Meg found that money is utilised by families for accommodation to ensure proximity to the hospital. With one or two children’s hospitals at a maximum in each state, the costs begin to pile up, as do the mental health struggles of being separated from the rest of the family and the lack of ability to earn income if protections aren’t on offer.
“In terms of the system overall, it's fragmented. There's no centralised place for families to receive funding,” says Meg.
“Centrelink and the NDIS applications can also take a long time and there’s a lot of back and forth.”
Meg found that the timing of support was imperative in mitigating financial toxicity.
“When a family is on the verge of losing their home or can't pay a utility bill in the middle of winter, they need someone who can help on short notice. They can't wait three months for money to come in.”
In regard to making systemic change, Meg says it goes beyond public sector capability and is hopeful that her PhD findings will assist in raising awareness about the financial fallout faced by families affected from childhood cancer.
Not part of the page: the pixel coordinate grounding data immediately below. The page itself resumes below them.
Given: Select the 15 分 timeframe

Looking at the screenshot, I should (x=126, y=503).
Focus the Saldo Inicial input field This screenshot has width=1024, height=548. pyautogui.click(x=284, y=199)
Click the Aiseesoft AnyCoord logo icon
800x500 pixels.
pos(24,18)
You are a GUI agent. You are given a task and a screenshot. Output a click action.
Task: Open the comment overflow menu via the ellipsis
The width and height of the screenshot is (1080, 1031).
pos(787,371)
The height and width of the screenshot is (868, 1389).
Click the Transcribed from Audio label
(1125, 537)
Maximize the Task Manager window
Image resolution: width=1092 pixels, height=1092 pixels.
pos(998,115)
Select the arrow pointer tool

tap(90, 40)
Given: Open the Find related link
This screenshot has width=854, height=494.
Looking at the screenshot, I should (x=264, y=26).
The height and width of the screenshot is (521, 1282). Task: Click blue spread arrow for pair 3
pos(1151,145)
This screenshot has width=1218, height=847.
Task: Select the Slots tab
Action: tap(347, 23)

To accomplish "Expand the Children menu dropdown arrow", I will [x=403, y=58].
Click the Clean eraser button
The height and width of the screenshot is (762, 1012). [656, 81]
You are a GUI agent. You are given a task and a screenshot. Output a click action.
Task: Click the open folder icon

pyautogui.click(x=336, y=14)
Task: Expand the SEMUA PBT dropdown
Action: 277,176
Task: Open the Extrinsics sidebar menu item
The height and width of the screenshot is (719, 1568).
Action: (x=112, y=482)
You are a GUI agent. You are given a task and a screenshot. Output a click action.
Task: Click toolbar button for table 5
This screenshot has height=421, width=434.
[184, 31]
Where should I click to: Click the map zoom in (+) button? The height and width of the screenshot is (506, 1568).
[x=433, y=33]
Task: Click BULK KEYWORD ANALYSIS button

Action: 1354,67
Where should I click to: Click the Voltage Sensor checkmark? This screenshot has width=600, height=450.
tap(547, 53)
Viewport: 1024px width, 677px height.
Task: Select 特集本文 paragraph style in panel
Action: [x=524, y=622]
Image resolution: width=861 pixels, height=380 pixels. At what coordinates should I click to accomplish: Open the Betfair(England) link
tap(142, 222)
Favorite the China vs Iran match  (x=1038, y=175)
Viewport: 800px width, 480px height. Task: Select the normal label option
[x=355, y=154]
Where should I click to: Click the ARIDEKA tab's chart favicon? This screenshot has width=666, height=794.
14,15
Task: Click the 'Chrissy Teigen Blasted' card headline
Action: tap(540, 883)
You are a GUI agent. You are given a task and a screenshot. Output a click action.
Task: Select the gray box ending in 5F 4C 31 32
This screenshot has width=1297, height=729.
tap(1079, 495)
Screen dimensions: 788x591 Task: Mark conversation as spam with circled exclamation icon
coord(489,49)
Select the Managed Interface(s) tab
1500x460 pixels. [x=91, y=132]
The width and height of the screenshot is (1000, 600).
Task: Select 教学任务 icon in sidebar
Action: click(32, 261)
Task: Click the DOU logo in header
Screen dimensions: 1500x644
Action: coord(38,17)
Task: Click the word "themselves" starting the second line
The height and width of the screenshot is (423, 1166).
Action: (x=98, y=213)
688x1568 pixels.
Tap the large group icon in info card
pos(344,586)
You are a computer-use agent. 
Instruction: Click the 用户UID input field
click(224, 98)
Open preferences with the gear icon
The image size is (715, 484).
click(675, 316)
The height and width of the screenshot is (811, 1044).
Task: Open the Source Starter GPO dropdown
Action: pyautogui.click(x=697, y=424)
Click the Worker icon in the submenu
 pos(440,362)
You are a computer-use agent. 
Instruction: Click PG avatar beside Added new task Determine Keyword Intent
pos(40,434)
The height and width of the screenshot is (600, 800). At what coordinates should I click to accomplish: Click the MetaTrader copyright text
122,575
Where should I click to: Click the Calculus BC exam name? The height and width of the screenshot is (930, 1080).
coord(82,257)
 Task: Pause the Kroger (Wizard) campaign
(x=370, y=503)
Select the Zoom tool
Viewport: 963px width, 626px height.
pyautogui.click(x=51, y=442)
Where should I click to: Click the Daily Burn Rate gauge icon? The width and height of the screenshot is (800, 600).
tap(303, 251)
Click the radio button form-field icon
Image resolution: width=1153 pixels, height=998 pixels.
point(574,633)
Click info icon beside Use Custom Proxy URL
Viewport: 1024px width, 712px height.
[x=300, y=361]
Meg is currently developing a prototype app, which is the sum of parts contrived from all four of her PhD papers. Serving as a database for all available supports, the app’s prototype allows a user to apply filters to tailor options based on a child's cancer, age and state, filtering out those supports deemed ineligible.
“When so many families tell you the system is broken, this feels like a potential solution. It's still a prototype and I'm trying to find collaborators and funding to get it off the ground, but it is a start.”
“Applications are often long and confusing as well. That's something I incorporated directly into my app — an AI assistant to help families navigate those questions and suggest how to answer them.”